## EXERCISE INSTRUCTIONS:
Once you find a line containing the word "computer" in the entries below, copy it.

## DATASET:
******************************
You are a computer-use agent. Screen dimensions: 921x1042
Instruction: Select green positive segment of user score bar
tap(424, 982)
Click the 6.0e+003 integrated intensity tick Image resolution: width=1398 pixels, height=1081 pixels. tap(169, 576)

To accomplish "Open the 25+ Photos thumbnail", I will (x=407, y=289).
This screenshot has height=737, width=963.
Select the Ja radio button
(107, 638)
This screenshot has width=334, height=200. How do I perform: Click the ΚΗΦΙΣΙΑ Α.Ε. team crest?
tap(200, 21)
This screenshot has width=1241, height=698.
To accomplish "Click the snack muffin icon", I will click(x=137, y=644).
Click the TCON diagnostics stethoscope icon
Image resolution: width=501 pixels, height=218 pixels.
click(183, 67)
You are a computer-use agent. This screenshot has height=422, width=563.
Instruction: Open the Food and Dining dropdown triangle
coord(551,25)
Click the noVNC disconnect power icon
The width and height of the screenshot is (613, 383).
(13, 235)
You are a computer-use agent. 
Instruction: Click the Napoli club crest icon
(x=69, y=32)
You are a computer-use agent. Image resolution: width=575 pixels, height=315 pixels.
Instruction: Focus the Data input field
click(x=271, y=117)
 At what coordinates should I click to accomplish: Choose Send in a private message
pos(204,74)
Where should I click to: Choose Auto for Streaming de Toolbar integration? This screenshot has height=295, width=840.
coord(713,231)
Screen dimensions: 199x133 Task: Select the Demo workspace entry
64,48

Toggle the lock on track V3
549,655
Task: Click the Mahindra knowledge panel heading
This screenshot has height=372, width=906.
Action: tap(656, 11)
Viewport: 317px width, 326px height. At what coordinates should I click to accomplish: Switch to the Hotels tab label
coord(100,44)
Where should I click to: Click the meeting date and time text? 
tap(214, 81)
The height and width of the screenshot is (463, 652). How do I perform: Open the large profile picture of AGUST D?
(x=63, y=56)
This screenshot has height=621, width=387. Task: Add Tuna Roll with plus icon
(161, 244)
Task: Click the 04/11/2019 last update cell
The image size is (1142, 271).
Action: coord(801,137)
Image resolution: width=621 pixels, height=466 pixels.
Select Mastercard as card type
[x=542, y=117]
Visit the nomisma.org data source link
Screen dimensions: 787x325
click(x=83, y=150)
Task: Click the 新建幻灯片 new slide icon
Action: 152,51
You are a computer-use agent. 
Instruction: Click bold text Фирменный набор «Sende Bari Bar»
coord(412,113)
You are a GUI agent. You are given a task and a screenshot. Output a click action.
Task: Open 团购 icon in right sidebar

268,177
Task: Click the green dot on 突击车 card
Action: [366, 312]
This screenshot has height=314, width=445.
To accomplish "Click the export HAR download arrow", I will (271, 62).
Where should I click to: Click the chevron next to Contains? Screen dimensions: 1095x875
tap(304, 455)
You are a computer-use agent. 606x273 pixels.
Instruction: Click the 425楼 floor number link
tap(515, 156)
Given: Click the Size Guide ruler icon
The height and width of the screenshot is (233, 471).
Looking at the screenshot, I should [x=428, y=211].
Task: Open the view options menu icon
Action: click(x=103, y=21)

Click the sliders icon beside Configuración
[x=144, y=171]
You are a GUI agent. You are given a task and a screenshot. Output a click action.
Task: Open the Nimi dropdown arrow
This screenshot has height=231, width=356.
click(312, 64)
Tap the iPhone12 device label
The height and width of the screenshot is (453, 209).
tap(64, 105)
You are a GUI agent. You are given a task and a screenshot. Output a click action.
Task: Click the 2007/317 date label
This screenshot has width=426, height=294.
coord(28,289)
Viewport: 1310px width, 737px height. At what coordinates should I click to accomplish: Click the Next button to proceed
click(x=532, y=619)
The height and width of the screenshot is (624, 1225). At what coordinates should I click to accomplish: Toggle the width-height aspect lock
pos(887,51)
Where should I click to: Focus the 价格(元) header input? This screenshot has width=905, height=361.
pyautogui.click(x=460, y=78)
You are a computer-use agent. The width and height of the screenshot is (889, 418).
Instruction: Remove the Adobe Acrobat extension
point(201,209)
******************************
## FINAL ANSWER:
You are a computer-use agent. Screen dimensions: 921x1042
You are a computer-use agent. This screenshot has height=422, width=563.
You are a computer-use agent. 
You are a computer-use agent. Image resolution: width=575 pixels, height=315 pixels.
You are a computer-use agent. 
You are a computer-use agent. 606x273 pixels.
You are a computer-use agent. The width and height of the screenshot is (889, 418).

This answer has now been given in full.